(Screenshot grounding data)
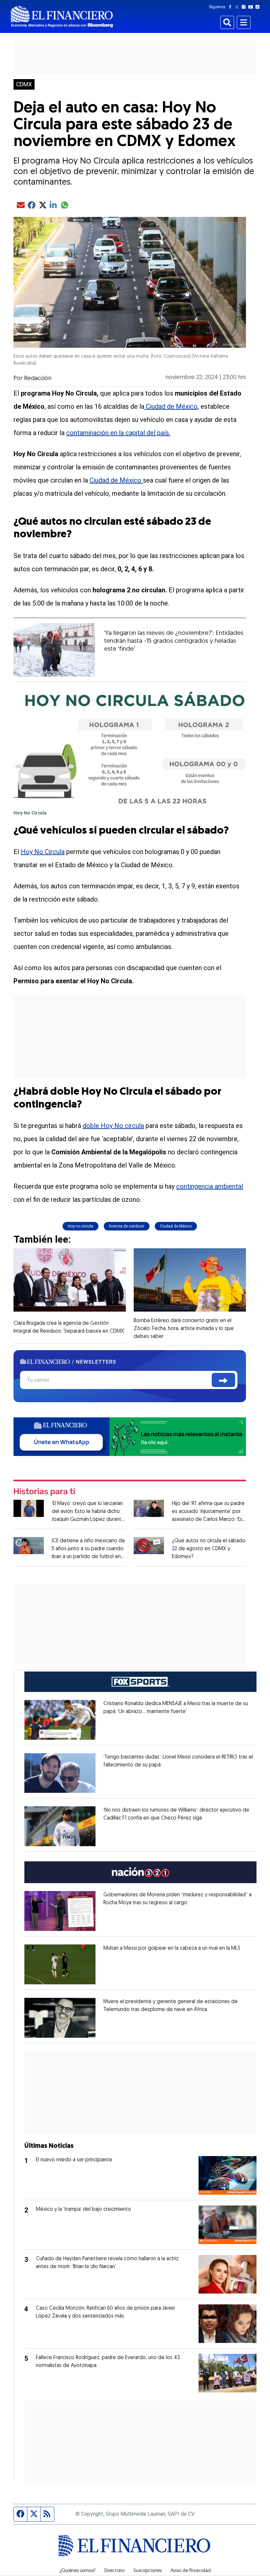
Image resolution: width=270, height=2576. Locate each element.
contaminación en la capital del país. (118, 433)
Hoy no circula (80, 1226)
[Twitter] (238, 7)
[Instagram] (245, 7)
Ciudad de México (171, 406)
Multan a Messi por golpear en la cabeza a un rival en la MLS (171, 1948)
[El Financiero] (62, 16)
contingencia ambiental (209, 1186)
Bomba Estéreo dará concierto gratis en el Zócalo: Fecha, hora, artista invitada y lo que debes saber (184, 1328)
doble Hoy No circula (113, 1126)
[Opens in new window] (59, 1720)
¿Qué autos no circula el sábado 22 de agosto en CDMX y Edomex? (209, 1548)
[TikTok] (259, 7)
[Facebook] (231, 7)
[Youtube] (252, 7)
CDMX (24, 84)
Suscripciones (147, 2571)
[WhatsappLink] (130, 1436)
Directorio (114, 2571)
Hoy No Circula (43, 852)
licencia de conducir (126, 1226)
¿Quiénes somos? (77, 2571)
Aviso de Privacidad (191, 2571)
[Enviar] (223, 1380)
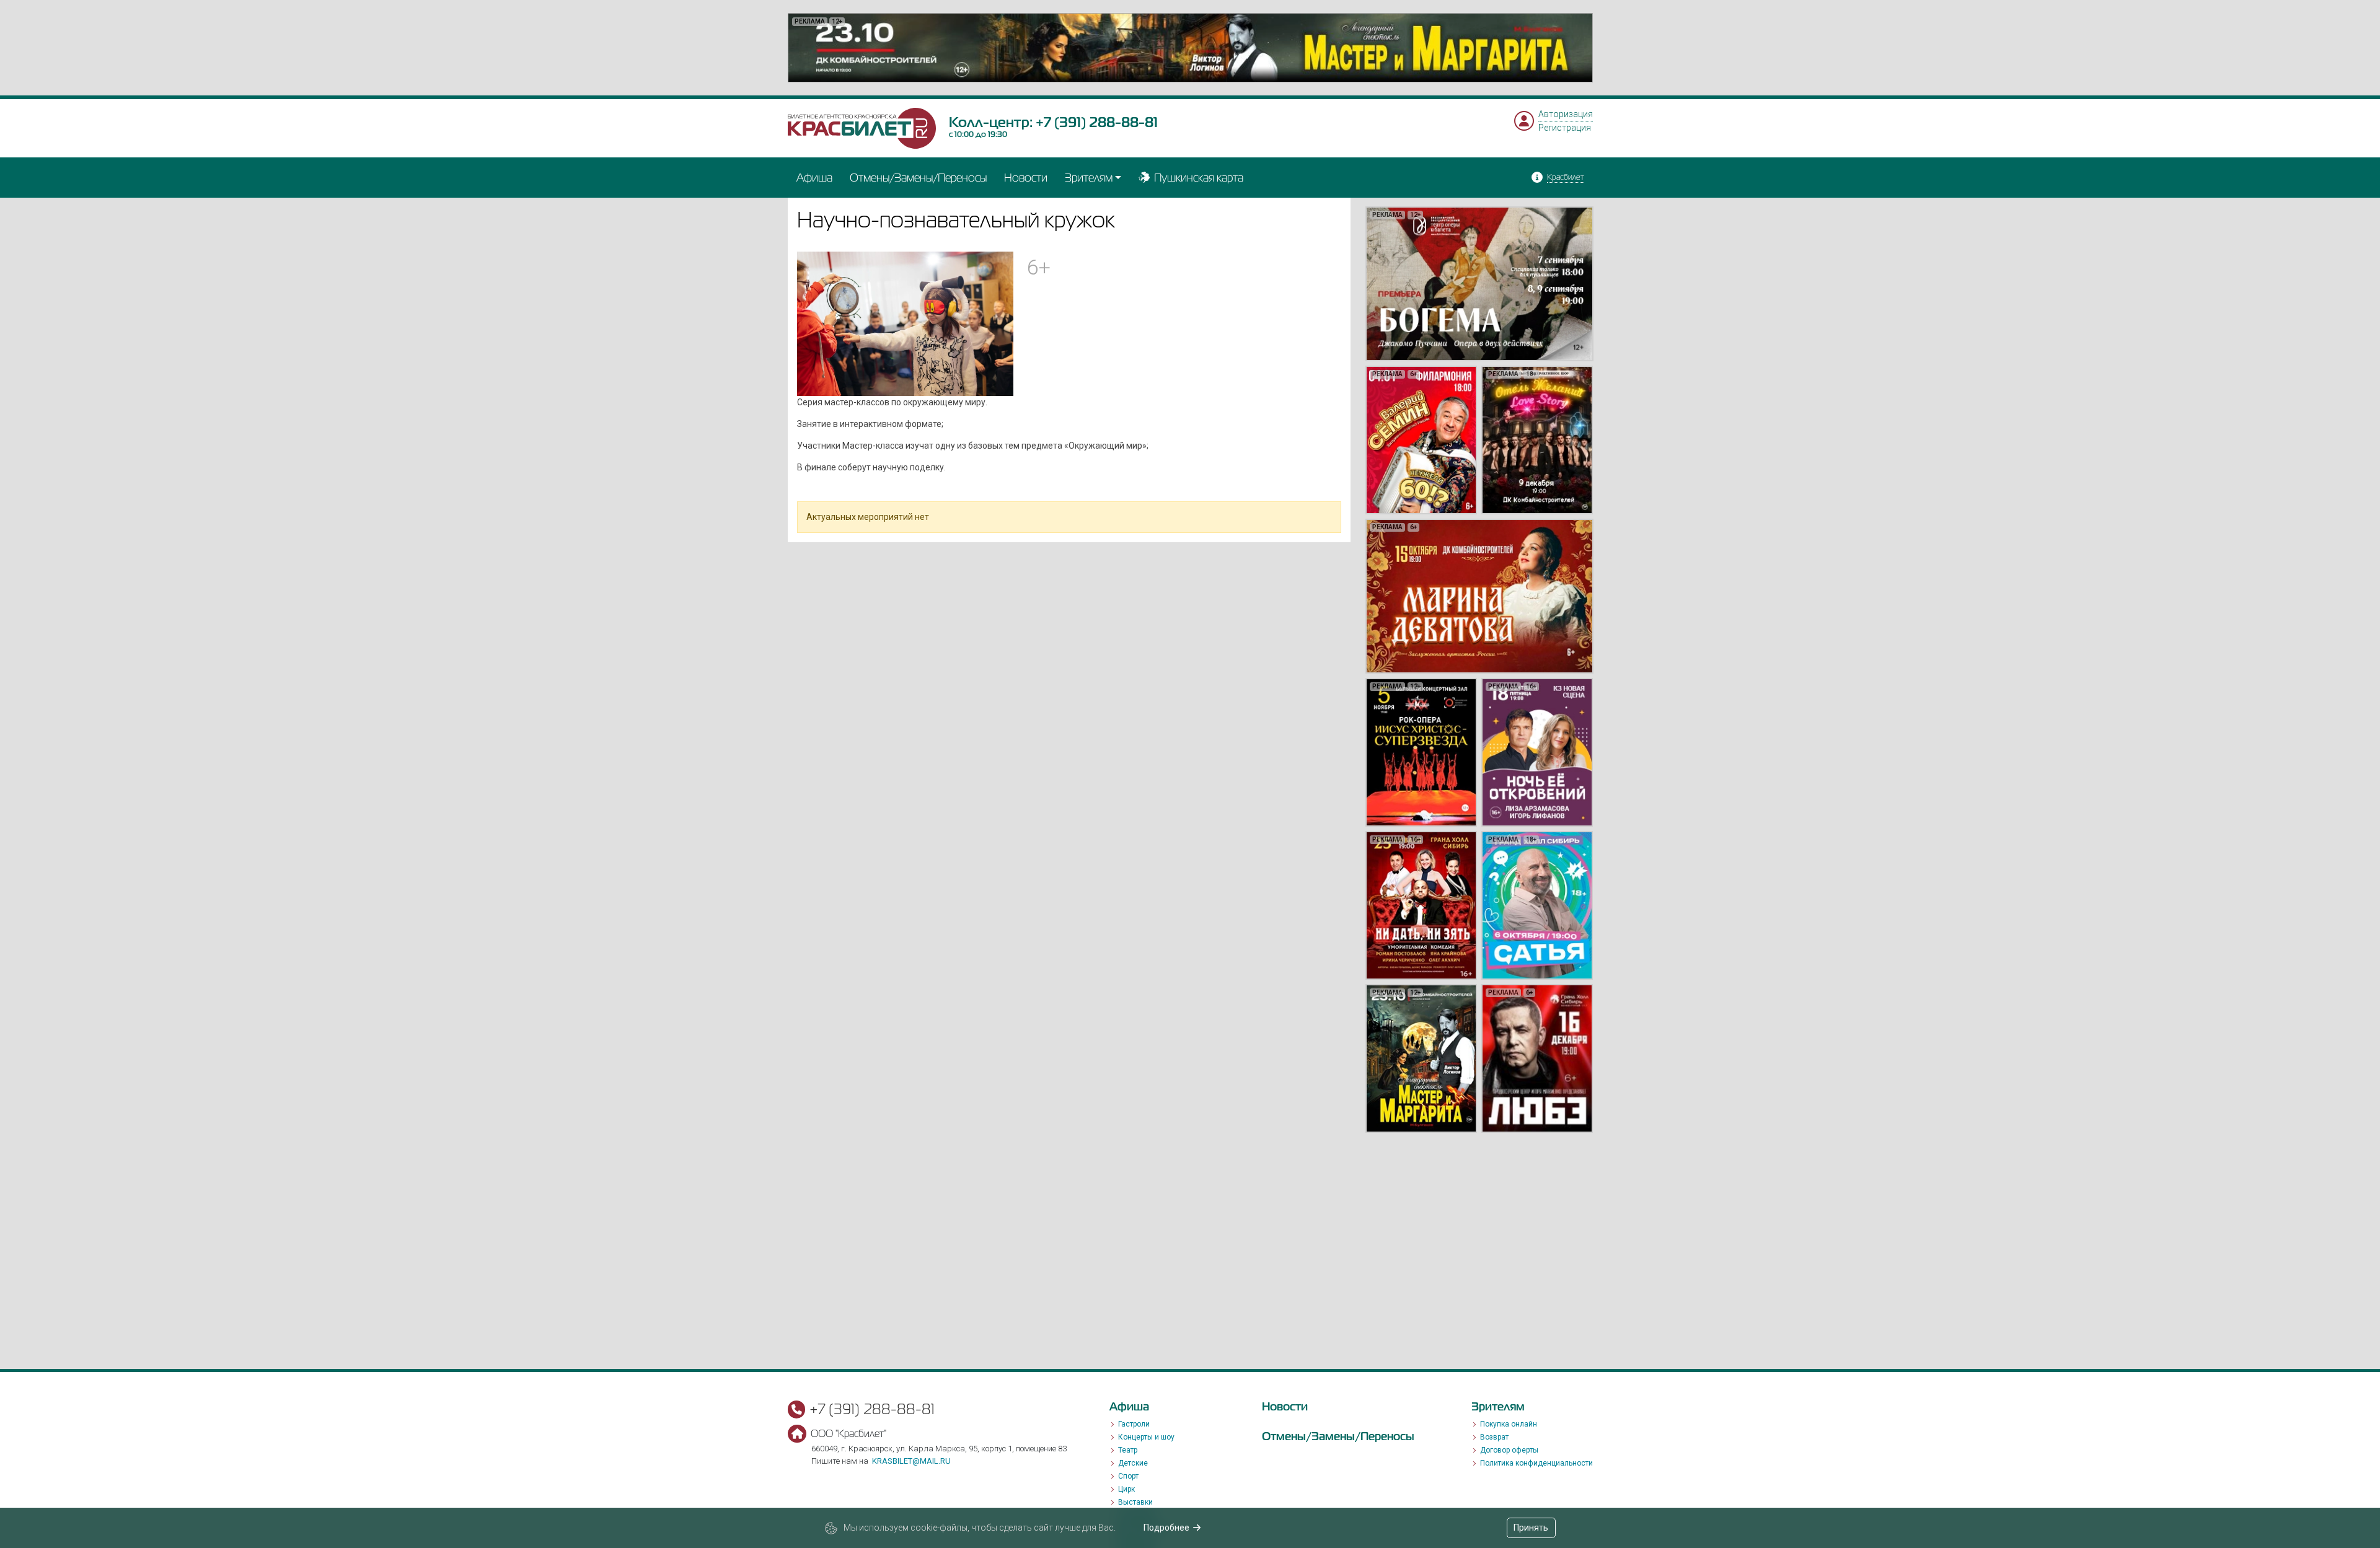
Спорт (1128, 1476)
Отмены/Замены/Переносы (918, 177)
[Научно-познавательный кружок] (905, 323)
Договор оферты (1509, 1450)
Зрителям (1089, 177)
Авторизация (1565, 114)
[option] (1190, 47)
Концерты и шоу (1146, 1437)
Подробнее (1166, 1528)
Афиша (814, 177)
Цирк (1126, 1489)
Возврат (1494, 1437)
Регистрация (1564, 128)
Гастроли (1134, 1424)
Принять (1531, 1528)
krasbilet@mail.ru (911, 1461)
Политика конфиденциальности (1536, 1463)
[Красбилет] (862, 128)
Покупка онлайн (1508, 1424)
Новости (1025, 177)
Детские (1133, 1463)
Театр (1127, 1450)
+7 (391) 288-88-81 (1097, 122)
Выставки (1135, 1502)
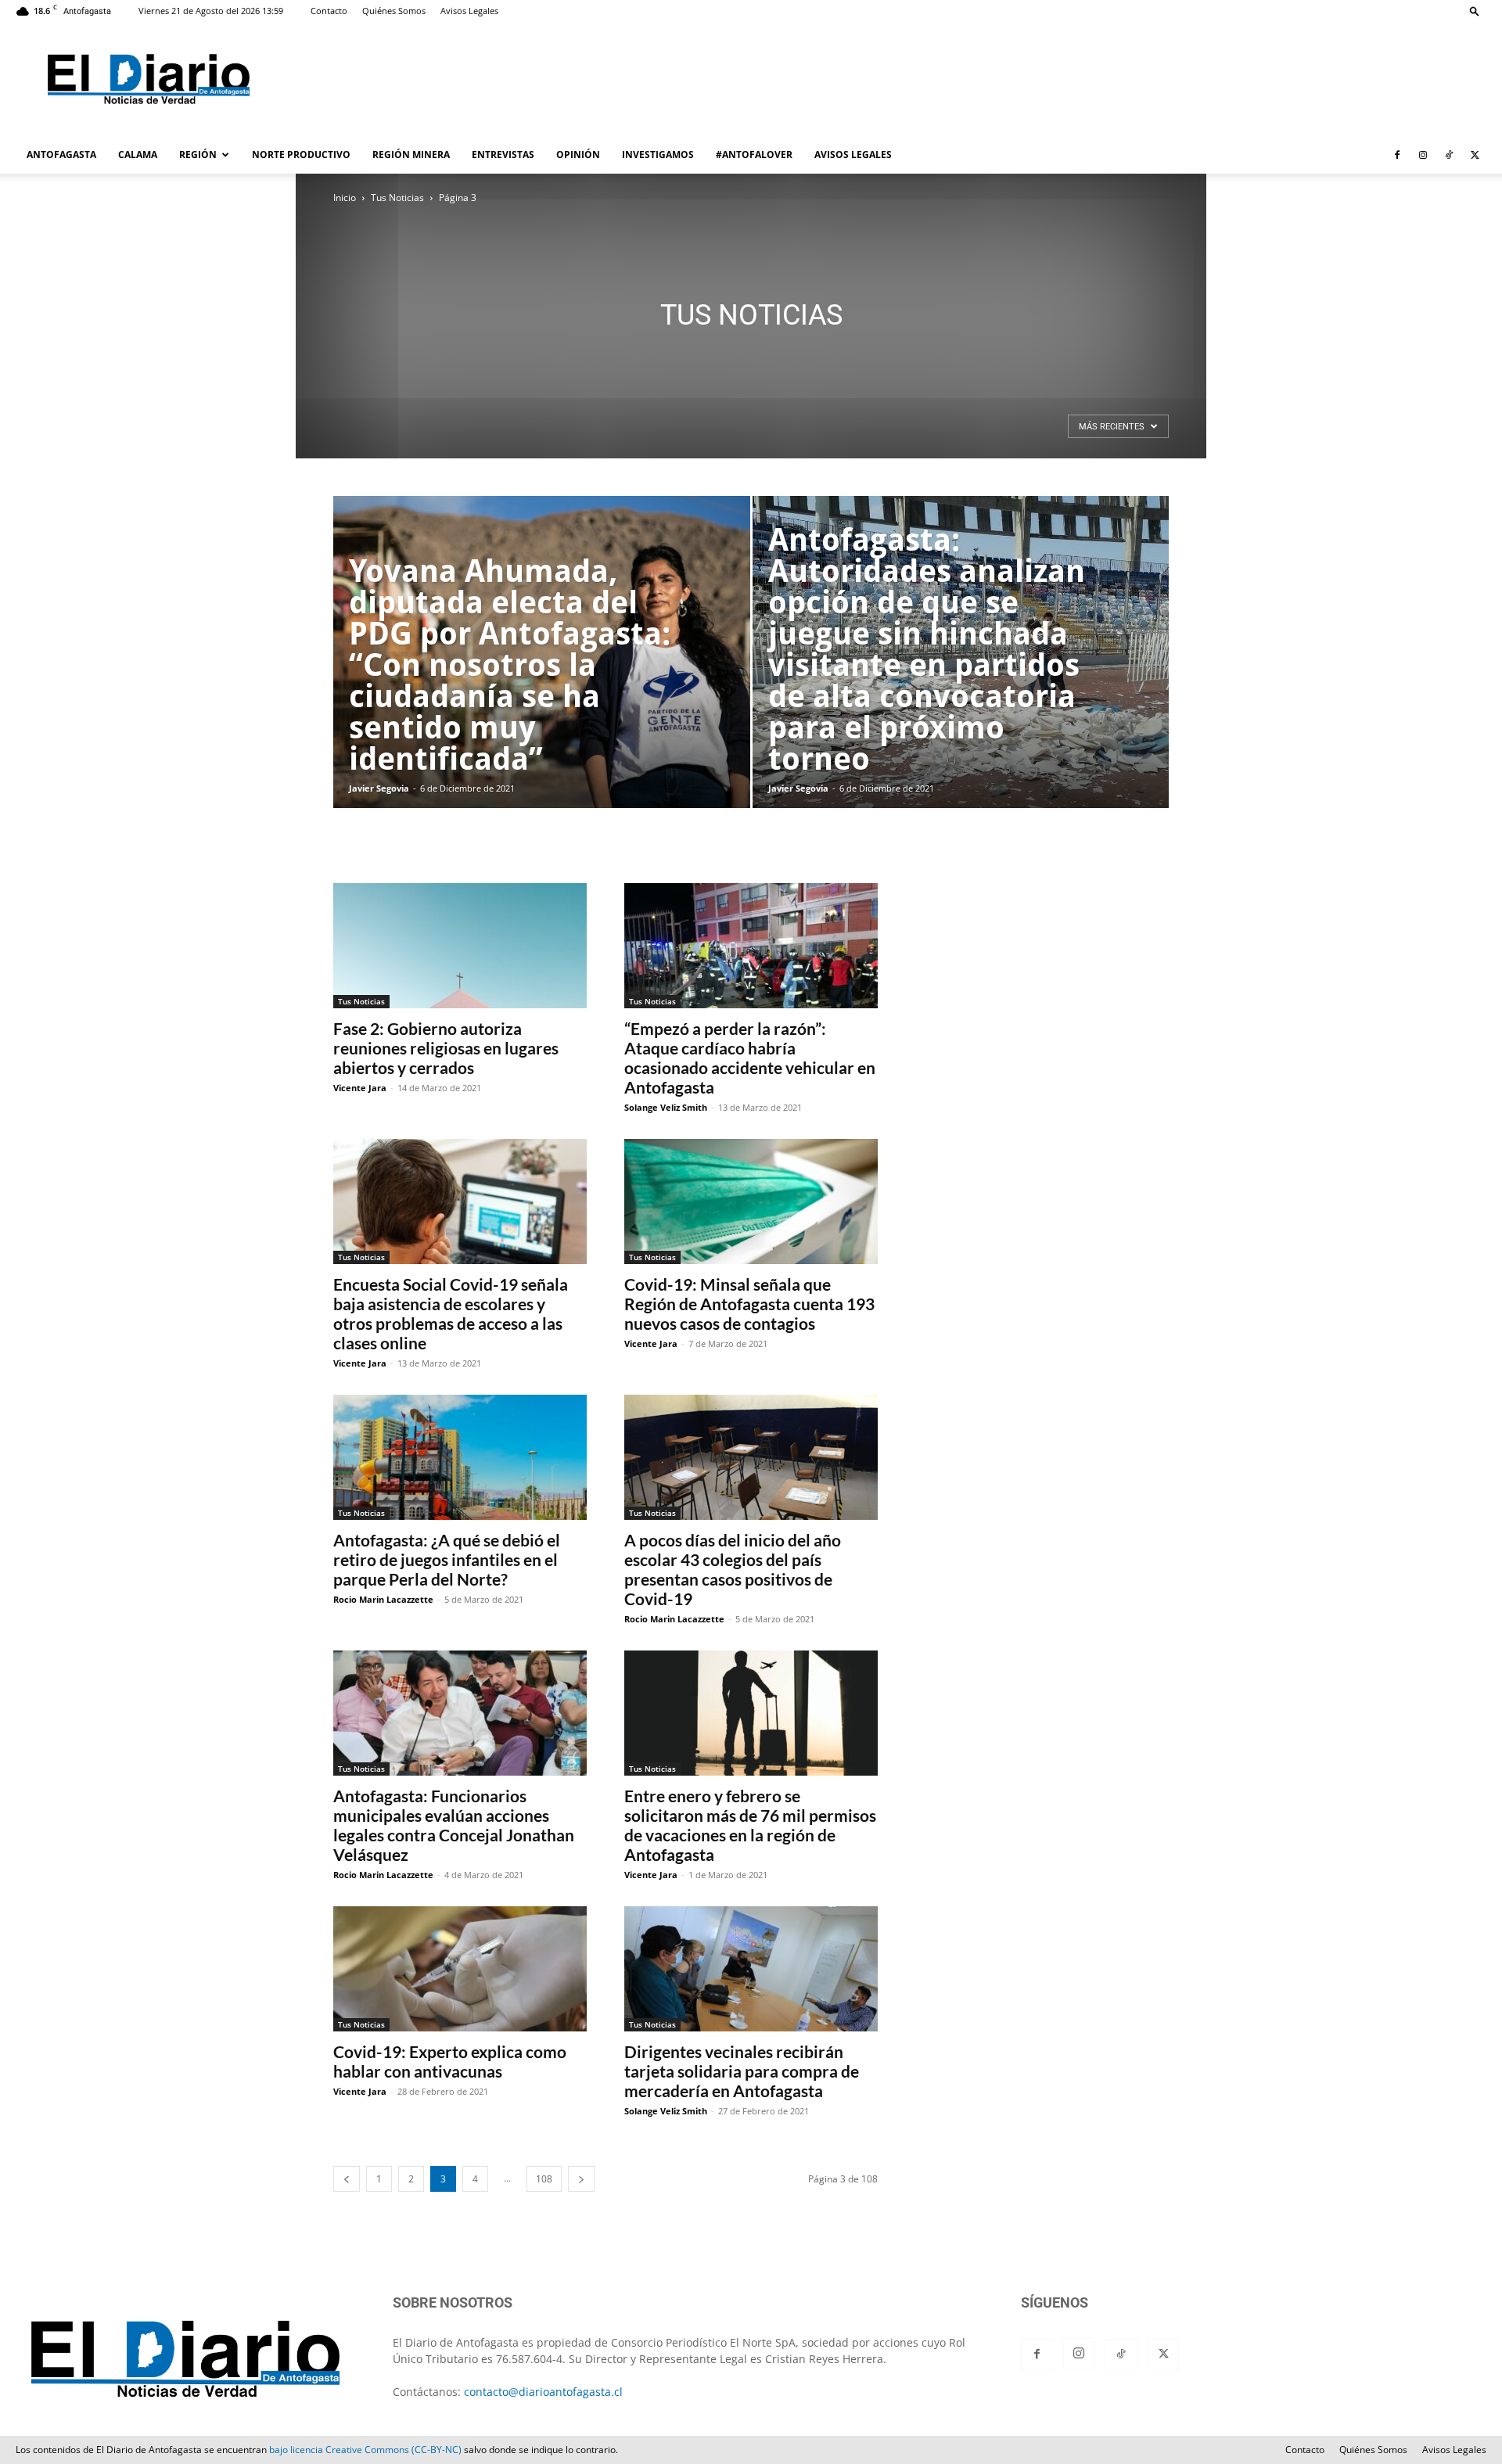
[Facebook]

### Exercise description:
Which lines of the data contain the string "CDMX"? Copy each one.

### Answer to the exercise:
¿Qué autos no circula el sábado 22 de agosto en CDMX y Edomex? (209, 1548)
CDMX (24, 84)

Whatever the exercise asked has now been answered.